Valentin G.

Commented on Error with Local Model Using Evals API: Tool Call...·Posted inPhoenix Support

Yes, that is what I did to "fix" it. But it is still not 100% reliable. I do not understand why it is necessary to make a tool call in the first place.

Posted in Phoenix Support·

Valentin G.

Error with Local Model Using Evals API: Tool Call Requirement

I am getting a strange error when using a local open source model (In this case Qwen3-30B) for evals with the new Evals API. It is working normally with OpenAI/Azure models. The model I used here is pretty capable and has no problem to do tool calling in other contexts. Apparently, I get the message that there need to be tool calls in the response - otherwise it does not work. Is this connected to generating formatted output? The error occurs consistently. But, I can reduce the occurences of the error down to approx. 10% if I had something like "Call any tool" in the prompt. As this is not really a gentle solution, I wanted to ask if anyone is aware of this issue. This is my setup, roughly:

model_name = os.getenv("MODEL_NAME_JUDGE")
api_key = os.getenv("OPENAI_KEY_JUDGE", "open")
base_url = os.getenv("OPENAI_BASE_URL")

eval_model = LLM(api_key=api_key, base_url=base_url, model=model_name, provider="openai")

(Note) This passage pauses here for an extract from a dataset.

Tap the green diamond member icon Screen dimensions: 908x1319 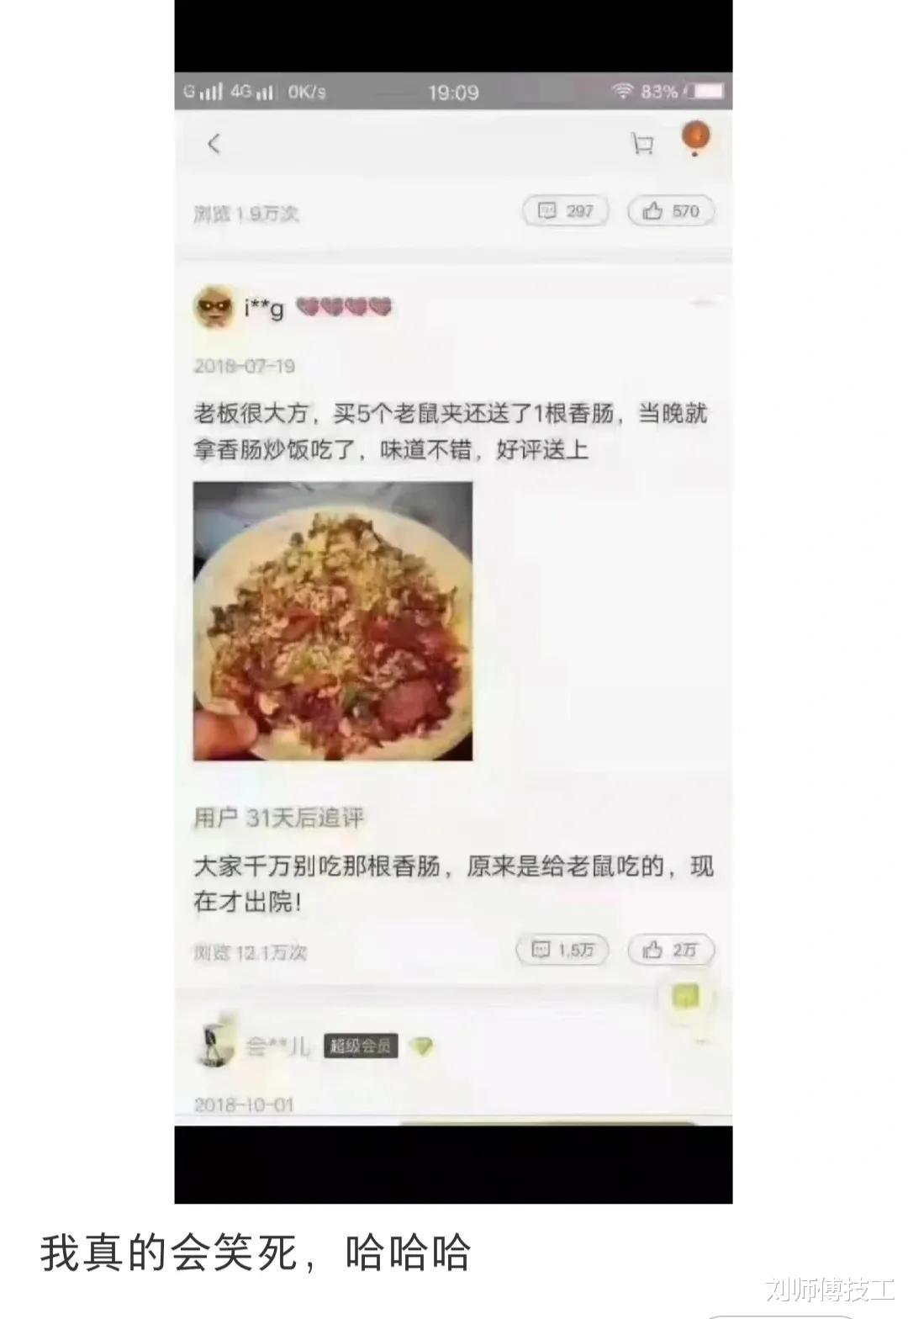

print(eval_model.generate_classification(
        prompt="Test prompt.",
        labels=["correct", "not_correct"],
        include_explanation=False))

  File "C:\Users\bizis01\Desktop\request-to-mdx\.venv\Lib\site-packages\phoenix\experiments\functions.py", line 790, in async_evaluate_run
    result = await evaluator.async_evaluate(...)
  File "C:\Users\bizis01\Desktop\request-to-mdx\.venv\Lib\site-packages\phoenix\experiments\evaluators\base.py", line 77, in async_evaluate
    return self.evaluate(output=output, **kwargs)
  File "C:\Users\bizis01\Desktop\request-to-mdx\.venv\Lib\site-packages\phoenix\experiments\evaluators\utils.py", line 215, in evaluate
    result = func(*bound_signature.args, **bound_signature.kwargs)
  File "C:\Users\bizis01\Desktop\request-to-mdx\src\text_to_mdx\experimentation\tests\correctness.py", line 48, in correctness
    response = eval_model.generate_classification(
        prompt="Test prompt.",
        labels=["correct", "not_correct"],
        include_explanation=False
    )
  File "C:\Users\bizis01\Desktop\request-to-mdx\.venv\Lib\site-packages\phoenix\evals\llm\wrapper.py", line 288, in generate_classification
    result = self.generate_object(prompt, schema, **kwargs)
  File "C:\Users\bizis01\Desktop\request-to-mdx\.venv\Lib\site-packages\phoenix\evals\tracing.py", line 153, in _wrapper_sync
    result = func(*args, **kwargs)
  File "C:\Users\bizis01\Desktop\request-to-mdx\.venv\Lib\site-packages\phoenix\evals\llm\wrapper.py", line 246, in generate_object
    return rate_limited_generate(prompt, schema, **kwargs)
  File "C:\Users\bizis01\Desktop\request-to-mdx\.venv\Lib\site-packages\phoenix\evals\rate_limiters.py", line 218, in wrapper
    return fn(*args, **kwargs)
  File "C:\Users\bizis01\Desktop\request-to-mdx\.venv\Lib\site-packages\phoenix\evals\llm\adapters\openai\adapter.py", line 163, in generate_object
    return self._generate_with_tool_calling(prompt, schema, **kwargs)
  File "C:\Users\bizis01\Desktop\request-to-mdx\.venv\Lib\site-packages\phoenix\evals\llm\adapters\openai\adapter.py", line 264, in _generate_with_tool_calling
    raise ValueError("No tool calls in response")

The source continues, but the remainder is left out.